### Short task
Copy out word for word the part of the passage on model residuals that begins with "The residuals variance" and ends with "byrow = TRUE),widths=c(3,1), heights=c(3,3))".

The residuals variance is not const over whole fitted values. It shows more variation in the range of -5 to 5. In the histogram plot, the shape of residual distribution turns to be like Guassian Distribution. But the mean of the residual distribution deviates from zero. The exact mean is around 2.5. Also the shape residual distribution tend to be slightly left skew.

layout(matrix(c(2,1), 2, 1, byrow = TRUE),widths=c(3,1), heights=c(3,3))
model.res <- resid(modeltriple)
plot(fitted(modeltriple), model.res, pch=21, cex=1, bg='blue',main="Plot of Fitted Values vs. Residuals ", xlab = "Fitted Values of Model", ylab = "Residuals")
abline(0,0,lwd=2,col="red")
hist(model.res, main="Model Residual Histogram",xlab = "Fitted value of model")

### Data provided
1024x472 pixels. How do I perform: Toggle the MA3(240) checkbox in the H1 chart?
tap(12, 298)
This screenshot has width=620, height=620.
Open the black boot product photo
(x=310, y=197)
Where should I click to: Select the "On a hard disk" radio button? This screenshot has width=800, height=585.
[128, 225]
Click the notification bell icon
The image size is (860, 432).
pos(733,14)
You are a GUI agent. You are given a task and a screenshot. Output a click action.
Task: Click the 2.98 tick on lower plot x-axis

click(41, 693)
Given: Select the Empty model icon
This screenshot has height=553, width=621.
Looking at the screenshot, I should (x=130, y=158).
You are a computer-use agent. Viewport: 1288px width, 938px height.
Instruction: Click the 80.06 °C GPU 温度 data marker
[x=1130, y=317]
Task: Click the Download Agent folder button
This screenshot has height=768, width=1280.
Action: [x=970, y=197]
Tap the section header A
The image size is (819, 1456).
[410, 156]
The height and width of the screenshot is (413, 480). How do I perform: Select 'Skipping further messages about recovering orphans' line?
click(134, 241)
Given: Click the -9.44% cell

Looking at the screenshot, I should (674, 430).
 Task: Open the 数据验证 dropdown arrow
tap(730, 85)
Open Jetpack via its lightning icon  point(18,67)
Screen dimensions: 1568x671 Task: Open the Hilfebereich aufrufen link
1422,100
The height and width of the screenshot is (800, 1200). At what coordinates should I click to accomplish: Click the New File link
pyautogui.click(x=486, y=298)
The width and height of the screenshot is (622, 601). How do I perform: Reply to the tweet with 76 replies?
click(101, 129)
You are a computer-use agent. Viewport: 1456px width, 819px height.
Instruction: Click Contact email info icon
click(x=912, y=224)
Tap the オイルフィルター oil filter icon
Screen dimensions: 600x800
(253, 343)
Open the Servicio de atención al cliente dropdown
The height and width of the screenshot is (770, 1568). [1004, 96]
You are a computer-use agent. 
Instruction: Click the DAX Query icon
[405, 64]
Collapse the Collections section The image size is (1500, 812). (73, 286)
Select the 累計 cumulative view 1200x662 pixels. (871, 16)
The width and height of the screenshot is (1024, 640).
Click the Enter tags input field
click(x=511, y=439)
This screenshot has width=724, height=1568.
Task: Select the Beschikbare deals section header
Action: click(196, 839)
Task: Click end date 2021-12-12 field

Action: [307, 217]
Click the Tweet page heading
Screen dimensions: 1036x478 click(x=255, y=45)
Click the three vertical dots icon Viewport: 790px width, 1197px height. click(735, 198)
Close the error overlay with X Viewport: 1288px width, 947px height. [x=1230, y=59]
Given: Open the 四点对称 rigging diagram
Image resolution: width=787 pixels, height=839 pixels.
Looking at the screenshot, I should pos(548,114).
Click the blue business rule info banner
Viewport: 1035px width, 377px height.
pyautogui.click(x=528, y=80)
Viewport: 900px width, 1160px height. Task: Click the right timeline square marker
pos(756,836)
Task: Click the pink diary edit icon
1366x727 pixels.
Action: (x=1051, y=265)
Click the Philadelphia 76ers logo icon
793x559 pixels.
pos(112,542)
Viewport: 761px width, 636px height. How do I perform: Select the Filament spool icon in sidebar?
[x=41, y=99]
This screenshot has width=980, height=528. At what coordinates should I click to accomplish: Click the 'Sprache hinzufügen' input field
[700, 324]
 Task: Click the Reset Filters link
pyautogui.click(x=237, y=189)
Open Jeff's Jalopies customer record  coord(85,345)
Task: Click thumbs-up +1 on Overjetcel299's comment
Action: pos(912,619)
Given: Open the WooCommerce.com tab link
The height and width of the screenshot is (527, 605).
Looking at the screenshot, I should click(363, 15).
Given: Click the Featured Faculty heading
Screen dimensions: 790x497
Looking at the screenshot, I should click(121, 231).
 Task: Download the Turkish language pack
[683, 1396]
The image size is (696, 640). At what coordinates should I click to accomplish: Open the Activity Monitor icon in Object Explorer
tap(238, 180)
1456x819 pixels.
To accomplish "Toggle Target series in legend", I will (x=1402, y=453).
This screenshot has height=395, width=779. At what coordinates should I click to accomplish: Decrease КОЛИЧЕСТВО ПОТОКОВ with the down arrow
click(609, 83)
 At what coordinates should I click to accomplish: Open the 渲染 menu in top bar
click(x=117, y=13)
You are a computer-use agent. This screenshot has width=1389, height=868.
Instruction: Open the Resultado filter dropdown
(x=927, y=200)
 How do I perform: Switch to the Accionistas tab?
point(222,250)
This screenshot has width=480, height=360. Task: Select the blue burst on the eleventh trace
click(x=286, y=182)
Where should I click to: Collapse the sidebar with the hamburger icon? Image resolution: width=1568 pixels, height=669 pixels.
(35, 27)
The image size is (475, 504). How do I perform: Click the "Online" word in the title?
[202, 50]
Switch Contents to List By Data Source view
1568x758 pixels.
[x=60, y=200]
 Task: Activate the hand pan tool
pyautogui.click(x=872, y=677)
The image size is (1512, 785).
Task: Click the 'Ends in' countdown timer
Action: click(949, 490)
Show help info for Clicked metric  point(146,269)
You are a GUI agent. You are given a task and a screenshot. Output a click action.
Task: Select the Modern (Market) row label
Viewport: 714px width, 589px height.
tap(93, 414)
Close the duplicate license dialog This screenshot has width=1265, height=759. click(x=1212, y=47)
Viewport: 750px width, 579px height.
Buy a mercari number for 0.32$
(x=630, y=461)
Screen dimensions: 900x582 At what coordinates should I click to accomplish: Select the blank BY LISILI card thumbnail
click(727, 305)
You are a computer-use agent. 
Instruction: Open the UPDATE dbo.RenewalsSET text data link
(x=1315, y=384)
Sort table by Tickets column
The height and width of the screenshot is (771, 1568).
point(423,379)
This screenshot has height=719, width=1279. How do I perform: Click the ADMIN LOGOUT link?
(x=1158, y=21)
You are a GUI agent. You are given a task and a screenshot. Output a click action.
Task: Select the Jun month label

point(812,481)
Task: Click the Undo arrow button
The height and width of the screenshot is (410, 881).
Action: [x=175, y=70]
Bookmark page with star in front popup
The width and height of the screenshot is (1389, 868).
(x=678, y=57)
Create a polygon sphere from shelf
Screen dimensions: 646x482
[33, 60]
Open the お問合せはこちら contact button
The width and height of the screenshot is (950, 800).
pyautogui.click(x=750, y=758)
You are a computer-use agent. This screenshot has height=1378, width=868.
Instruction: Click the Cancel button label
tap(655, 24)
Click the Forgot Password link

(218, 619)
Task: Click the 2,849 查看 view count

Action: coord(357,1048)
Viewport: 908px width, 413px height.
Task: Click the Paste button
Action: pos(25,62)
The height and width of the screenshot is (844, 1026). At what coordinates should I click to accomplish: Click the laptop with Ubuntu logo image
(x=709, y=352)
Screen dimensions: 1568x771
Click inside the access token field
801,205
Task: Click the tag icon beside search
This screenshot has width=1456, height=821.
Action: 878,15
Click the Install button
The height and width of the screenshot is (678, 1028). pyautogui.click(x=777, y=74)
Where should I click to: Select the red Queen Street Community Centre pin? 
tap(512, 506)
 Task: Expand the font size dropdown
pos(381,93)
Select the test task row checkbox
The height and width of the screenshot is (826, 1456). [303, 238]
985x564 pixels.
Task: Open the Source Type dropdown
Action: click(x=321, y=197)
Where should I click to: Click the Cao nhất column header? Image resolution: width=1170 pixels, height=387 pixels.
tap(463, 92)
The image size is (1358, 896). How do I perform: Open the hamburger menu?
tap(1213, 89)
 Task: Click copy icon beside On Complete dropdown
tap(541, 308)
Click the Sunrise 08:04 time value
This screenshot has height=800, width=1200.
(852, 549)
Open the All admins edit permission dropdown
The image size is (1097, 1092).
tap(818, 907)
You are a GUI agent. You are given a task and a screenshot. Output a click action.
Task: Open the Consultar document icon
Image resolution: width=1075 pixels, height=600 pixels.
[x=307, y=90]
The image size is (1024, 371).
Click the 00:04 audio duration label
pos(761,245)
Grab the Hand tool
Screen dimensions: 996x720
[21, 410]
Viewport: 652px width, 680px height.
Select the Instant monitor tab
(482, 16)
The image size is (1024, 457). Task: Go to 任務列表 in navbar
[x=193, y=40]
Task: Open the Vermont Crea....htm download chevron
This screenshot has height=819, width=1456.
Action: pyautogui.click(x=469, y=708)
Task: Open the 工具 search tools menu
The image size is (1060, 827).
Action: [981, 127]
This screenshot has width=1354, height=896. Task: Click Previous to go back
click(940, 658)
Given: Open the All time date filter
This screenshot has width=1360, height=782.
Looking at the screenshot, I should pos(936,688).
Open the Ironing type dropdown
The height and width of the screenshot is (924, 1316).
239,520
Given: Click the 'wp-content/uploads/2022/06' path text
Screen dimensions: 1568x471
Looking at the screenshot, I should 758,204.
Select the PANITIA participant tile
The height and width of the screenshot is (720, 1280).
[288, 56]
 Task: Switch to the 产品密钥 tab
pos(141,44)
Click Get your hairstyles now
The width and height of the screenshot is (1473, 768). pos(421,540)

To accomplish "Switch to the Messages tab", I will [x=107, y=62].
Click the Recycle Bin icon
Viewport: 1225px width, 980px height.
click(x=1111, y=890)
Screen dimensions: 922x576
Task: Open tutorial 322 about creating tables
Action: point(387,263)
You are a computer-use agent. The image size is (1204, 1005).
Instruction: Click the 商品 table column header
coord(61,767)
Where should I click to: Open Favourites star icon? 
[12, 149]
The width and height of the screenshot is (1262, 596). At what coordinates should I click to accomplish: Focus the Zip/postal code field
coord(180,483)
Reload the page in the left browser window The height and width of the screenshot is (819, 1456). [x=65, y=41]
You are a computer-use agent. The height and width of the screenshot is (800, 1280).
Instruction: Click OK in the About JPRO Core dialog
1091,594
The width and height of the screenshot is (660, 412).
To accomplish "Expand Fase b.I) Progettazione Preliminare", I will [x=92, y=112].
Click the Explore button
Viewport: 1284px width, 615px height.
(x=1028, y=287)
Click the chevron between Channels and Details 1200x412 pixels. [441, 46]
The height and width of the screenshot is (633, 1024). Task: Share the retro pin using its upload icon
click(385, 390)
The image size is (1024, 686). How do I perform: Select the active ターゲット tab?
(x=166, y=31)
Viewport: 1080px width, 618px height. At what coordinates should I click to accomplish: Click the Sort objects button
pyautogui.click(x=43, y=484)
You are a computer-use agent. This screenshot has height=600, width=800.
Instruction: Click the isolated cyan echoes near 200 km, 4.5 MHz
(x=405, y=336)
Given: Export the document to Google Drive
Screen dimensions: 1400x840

### Reply to the exercise
The residuals variance is not const over whole fitted values. It shows more variation in the range of -5 to 5. In the histogram plot, the shape of residual distribution turns to be like Guassian Distribution. But the mean of the residual distribution deviates from zero. The exact mean is around 2.5. Also the shape residual distribution tend to be slightly left skew.

layout(matrix(c(2,1), 2, 1, byrow = TRUE),widths=c(3,1), heights=c(3,3))